W Kursku i Rostowie nad Donem w Rosji powstają wielkie składowiska ciał żołnierzy, którzy polegli podczas inwazji zbrojnej na Ukrainę - poinformował ukraiński wywiad wojskowy. Powierzchnia każdego z tych obiektów ma wynieść ponad cztery tysiące metrów kwadratowych.

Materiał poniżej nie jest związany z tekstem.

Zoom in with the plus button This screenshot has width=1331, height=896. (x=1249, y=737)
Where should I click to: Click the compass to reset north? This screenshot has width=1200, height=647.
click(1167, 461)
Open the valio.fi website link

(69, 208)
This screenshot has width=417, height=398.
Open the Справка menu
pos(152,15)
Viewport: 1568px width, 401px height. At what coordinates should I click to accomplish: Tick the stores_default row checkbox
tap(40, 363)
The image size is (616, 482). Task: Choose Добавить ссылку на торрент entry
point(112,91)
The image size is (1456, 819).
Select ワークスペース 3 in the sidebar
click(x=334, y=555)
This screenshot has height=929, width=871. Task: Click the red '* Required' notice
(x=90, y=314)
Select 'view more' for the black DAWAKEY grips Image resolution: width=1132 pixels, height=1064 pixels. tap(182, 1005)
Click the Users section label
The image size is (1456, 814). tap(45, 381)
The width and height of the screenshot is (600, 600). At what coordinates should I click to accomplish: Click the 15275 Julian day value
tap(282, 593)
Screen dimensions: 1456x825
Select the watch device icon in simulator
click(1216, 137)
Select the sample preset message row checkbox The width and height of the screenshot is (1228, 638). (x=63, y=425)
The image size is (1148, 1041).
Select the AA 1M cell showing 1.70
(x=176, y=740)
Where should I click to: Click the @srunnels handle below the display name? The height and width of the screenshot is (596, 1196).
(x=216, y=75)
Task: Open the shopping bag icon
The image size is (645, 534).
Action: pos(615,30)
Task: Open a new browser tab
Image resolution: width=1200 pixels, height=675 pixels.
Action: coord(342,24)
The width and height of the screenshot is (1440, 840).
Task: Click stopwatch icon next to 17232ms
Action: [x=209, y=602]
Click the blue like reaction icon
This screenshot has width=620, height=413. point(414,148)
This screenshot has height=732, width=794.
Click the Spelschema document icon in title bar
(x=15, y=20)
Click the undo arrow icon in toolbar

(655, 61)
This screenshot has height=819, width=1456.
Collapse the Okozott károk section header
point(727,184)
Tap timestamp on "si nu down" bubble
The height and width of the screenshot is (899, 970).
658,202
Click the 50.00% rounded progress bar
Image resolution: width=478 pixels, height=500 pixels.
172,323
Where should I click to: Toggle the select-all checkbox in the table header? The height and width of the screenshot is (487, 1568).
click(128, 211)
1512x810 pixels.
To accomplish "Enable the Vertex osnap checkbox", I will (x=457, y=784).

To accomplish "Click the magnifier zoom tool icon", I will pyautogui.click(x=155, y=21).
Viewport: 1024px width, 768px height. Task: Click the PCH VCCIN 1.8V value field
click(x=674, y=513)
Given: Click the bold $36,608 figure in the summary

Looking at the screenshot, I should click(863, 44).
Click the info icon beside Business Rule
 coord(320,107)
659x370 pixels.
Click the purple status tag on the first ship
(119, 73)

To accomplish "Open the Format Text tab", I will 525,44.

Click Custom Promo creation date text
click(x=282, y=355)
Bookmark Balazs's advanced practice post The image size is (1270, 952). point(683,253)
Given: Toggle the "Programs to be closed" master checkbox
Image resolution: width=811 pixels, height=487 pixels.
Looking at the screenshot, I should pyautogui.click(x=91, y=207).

W kompleksach znajdą się m.in. pomieszczenia do przeprowadzania czynności śledczych, lodówki z komorami chłodniczymi na tysiąc miejsc, magazyny z trumnami i akcesoriami pogrzebowymi oraz sale pożegnań. Szacunkowe koszty budowy obiektu w Rostowie nad Donem to niemal 600 mln rubli (31 mln zł), a w Kursku - ponad 800 mln rubli (42 mln zł). Sprzęt chłodniczy w każdym z tych kompleksów jest wart ponad jeden miliard rubli, czyli ponad 52 mln zł - poinformował na kanale Telegram ukraiński wywiad wojskowy.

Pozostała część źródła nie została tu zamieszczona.